Whenever I get anxious, I start pulling. And that is basically all the time. I have a diagnosed anxiety disorder - of course.
And pulling hair is connected with so much shame. The last time I’ve been to a hairdresser has been what? twenty years ago. I couldn’t face the shame of me feeling, no, being so disgusting. And in 30 minutes I have an appointment at a hairdresser. For the first time in 20 years. I am so tense this morning, guess what I’ve been doing? Exactly, pulling my hair.
I hate myself for doing it.
And now I’m a tiny bit relieved to have written something here.
Keep your fingers crossed for me.
That hairdresser stress is the WORST. I always feel like I’m having some kind of outer body experience when I’m getting my hair cut. I feel like they’ll notice something off about me or my hair or something and I feel so so self conscious and shameful and awful.
I’ve had trich since I was 11 or 12 and I’m 27 now. And yes I have anxiety too, have dealt with some severe depression and have epilepsy as well. But I feel like I’m finally making some headway with my trich which is why I wanted to visit some forums and share what has helped me (since nothing has helped for the longest time)!
Basically, breathing techniques and affirmations have helped me tremendously. Connecting the body and brain through mindful eating, honoring your body enough to WANT to help yourself- want to better yourself... that’s where it started for me.

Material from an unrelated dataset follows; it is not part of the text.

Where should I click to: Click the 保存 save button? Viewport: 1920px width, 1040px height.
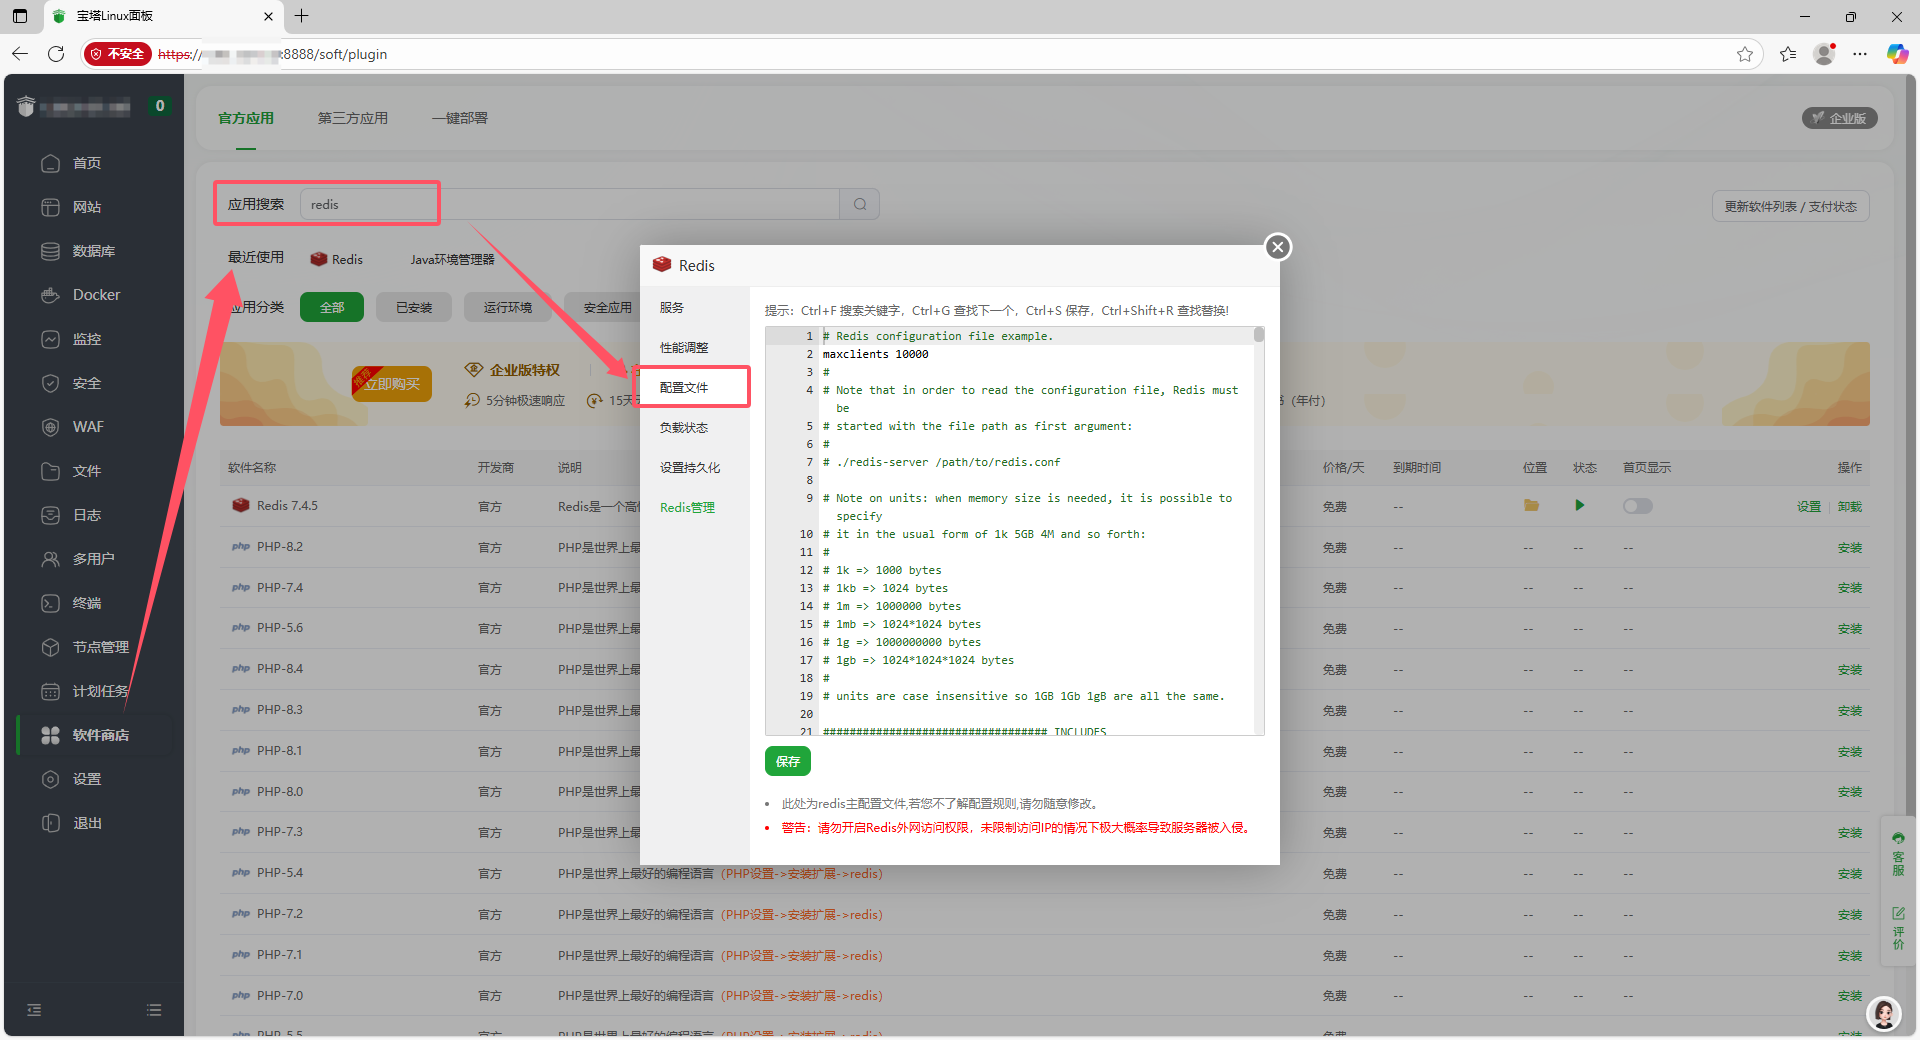point(787,761)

Replacing racing, habitual thoughts like “I hate myself” or “I’m such a failure”, etc with “I love myself”, “I deserve love”, “I love my hair”, “I am capable”, “it’s okay” “I can do this”, etc- might seem absolutely ridiculous at first, but are essential for reprogramming your thought patterns- and I swear this has helped me with breaking this lifelong habit that has haunted me for too long.
I get into trances where I feel like I can’t stop, and I think maybe why it continues is because I know I’ll be upset when it’s over (frustrated, disappointed with myself, shameful)- so instead of stopping, I delay those awful feelings.
My routine to stop pulling now is this- I notice my hands and sometimes even look at them (for some reason this grounds me). I place them gently, flat on my head and tell myself some loving affirmations: “it’s okay”, “I love you”, “I love my hair”, “I deserve love”, “I am capable”, “I am strong”, “I can do this”- whichever of these resonates with me that day. Simultaneously, I take three deep breaths- 4 counts in, 4 counts out. If I need to breathe longer I will. Then, I try to refresh my surroundings- stand up if I’m sitting- get out of the room- move on to the next thing. I find I pull when I’m avoiding something I need to do- even if it’s simple, so sometimes I take that opportunity to make a to do list, or if I know what I’m putting off- to try to get it done, or take one baby step in the direction of getting it done. Or- if you have someone you can talk to- opening up to them. Letting someone know you feel frustrated or anxious and leaning on some support.